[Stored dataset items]
----------------------------------------

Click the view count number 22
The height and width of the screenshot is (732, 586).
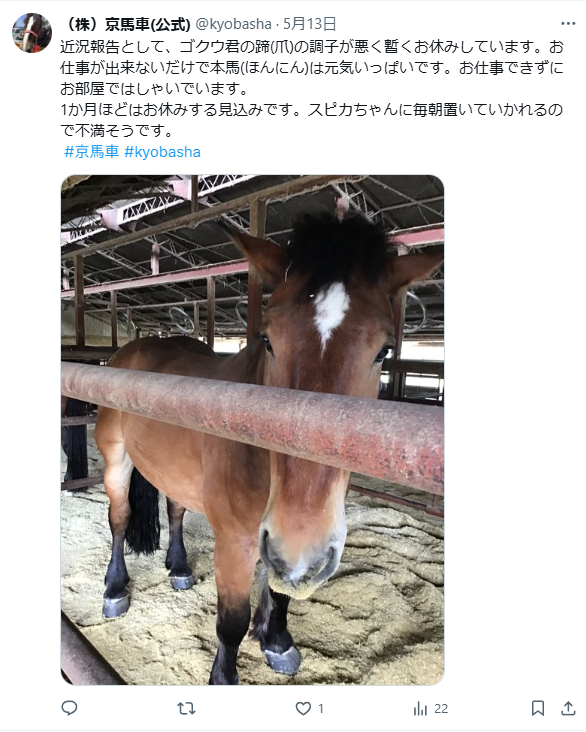[441, 709]
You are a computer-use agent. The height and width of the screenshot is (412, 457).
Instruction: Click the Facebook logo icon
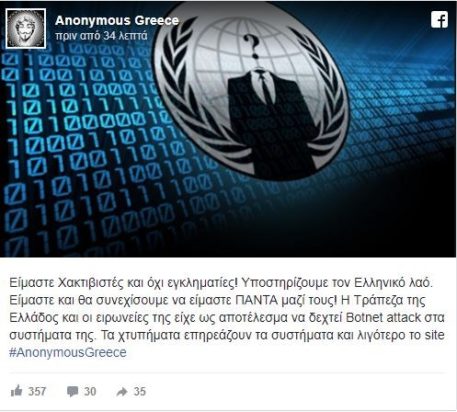pyautogui.click(x=439, y=20)
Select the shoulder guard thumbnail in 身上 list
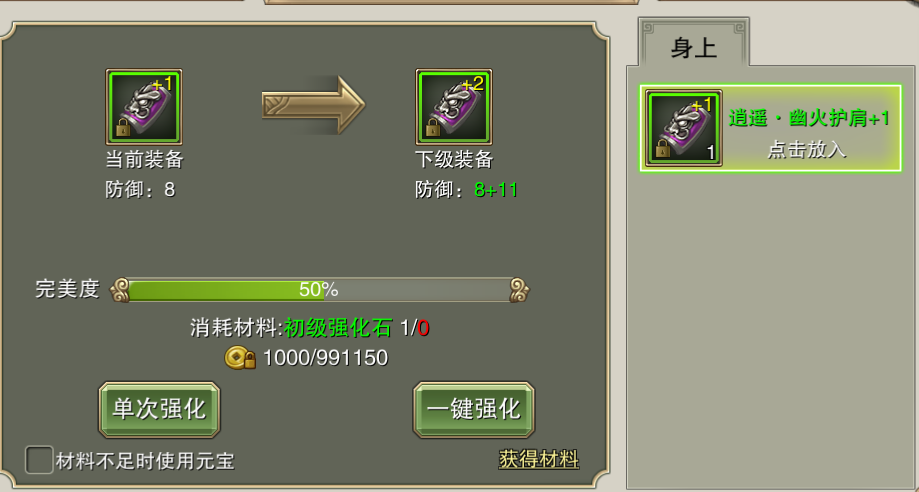 684,128
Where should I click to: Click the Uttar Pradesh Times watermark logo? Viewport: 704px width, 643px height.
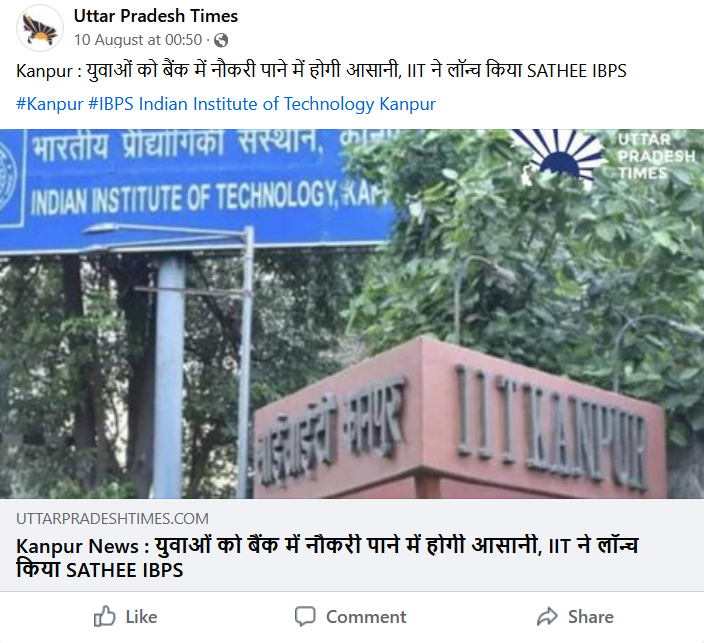tap(604, 156)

----------------------------------------

**Aim of the exercise:** Please copy the lines exactly, beginning at the one containing "Instruction: Click the Facebook logo icon" and ending at the last line of the records above, both included, with the pictures left out.

**Task response:**
Instruction: Click the Facebook logo icon
pyautogui.click(x=439, y=20)
Select the shoulder guard thumbnail in 身上 list
 684,128
Where should I click to: Click the Uttar Pradesh Times watermark logo? Viewport: 704px width, 643px height.
tap(604, 156)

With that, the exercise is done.